### What to produce
Type out all the records word for word. Any pictures are to be left out.

Data excerpts section start

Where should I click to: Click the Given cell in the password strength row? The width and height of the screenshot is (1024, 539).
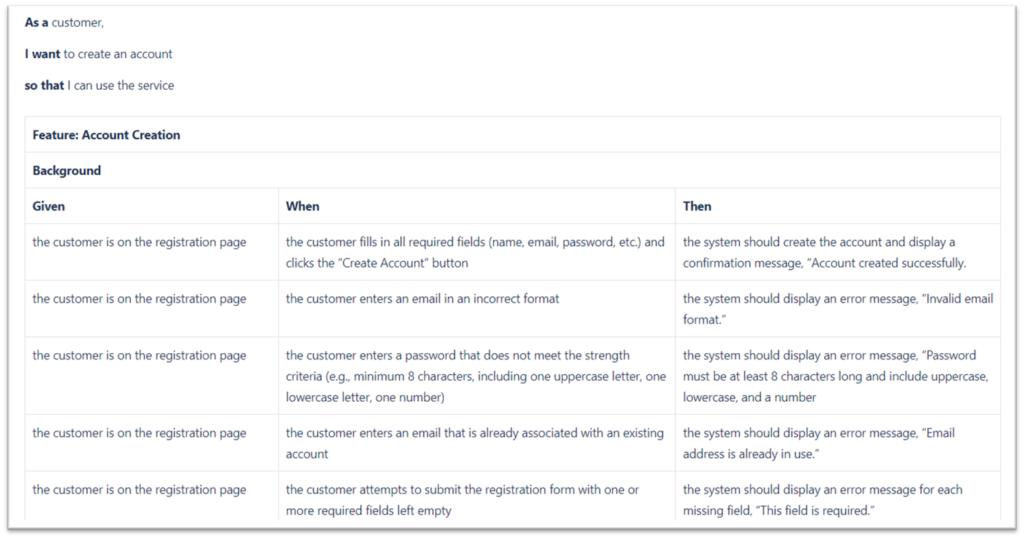(139, 356)
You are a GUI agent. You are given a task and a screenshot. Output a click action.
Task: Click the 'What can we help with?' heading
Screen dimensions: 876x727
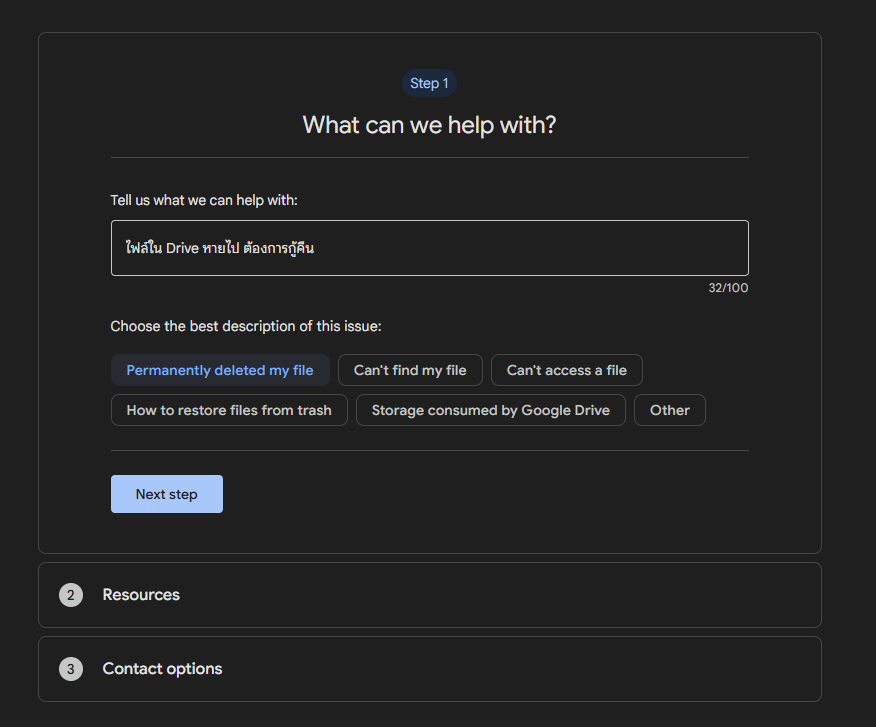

Data excerpts section end

### Your solution
Where should I click to: Click the Given cell in the password strength row? The width and height of the screenshot is (1024, 539).
(139, 356)
You are a GUI agent. You are given a task and a screenshot. Output a click action.
Task: Click the 'What can we help with?' heading
Screen dimensions: 876x727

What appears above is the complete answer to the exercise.